A Essência da Poesia

"Não aprendi nos livros qualquer receita para a composição de um poema; e não deixarei impresso, por meu turno, nem sequer um conselho, modo ou estilo para que os novos poetas recebam de mim alguma gota de suposta sabedoria. Se narrei neste discurso alguns sucessos do passado, se revivi um nunca esquecido relato nesta ocasião e neste lugar tão diferentes do sucedido, é porque durante a minha vida encontrei sempre em alguma parte a asseveração necessária, a fórmula que me aguardava, não para se endurecer nas minhas palavras, mas para me explicar a mim próprio.
Encontrei, naquela longa jornada, as doses necessárias para a formação do poema.
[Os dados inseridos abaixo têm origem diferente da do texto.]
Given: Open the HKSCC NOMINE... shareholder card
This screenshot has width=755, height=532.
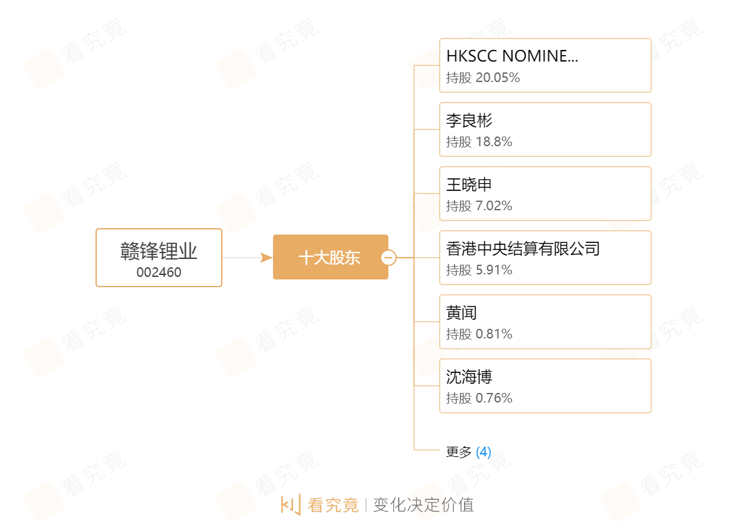Looking at the screenshot, I should click(x=545, y=65).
Ali me foram dadas as contribuições da terra e da alma. E penso que a poesia é uma acção passageira ou solene em que entram em doses medidas a solidão e solidariedade, o sentimento e a acção, a intimidade da própria pessoa, a intimidade do homem e a revelação secreta da Natureza. E penso com não menor fé que tudo se apoia - o homem e a sua sombra, o homem e a sua atitude, o homem e a sua poesia - numa comunidade cada vez mais extensa, num exercício que integrará para sempre em nós a realidade e os sonhos, pois assim os une e confunde.
 

 

E digo igualmente que não sei, depois de tantos anos, se aquelas lições que recebi ao cruzar um rio vertiginoso, ao dançar em torno do crânio de uma vaca, ao banhar os pés na água purificadora das mais elevadas regiões, digo que não sei se aquilo saía de mim mesmo para se comunicar depois a muitos outros seres ou era a mensagem que os outros homens me enviavam como exigência ou embrazamento. Não sei se aquilo o vivi ou escrevi, não sei se foram verdade ou poesia, transição ou eternidade, os versos que experimentei naquele momento, as experiências que cantei mais tarde.
De tudo aquilo, amigos, surge um ensinamento que o poeta deve aprender dos outros homens. Não há solidão inexpugnável. Todos os caminhos conduzem ao mesmo ponto: à comunicação do que somos. E é necessário atravessar a solidão e aspereza, a incomunicação e o silêncio para chegar ao recinto mágico em que podemos dançar com hesitação ou cantar com melancolia, mas nessa dança ou nessa canção acham-se consumados os mais antigos ritos da consciência; da consciência de serem homens e de acreditarem num destino comum. "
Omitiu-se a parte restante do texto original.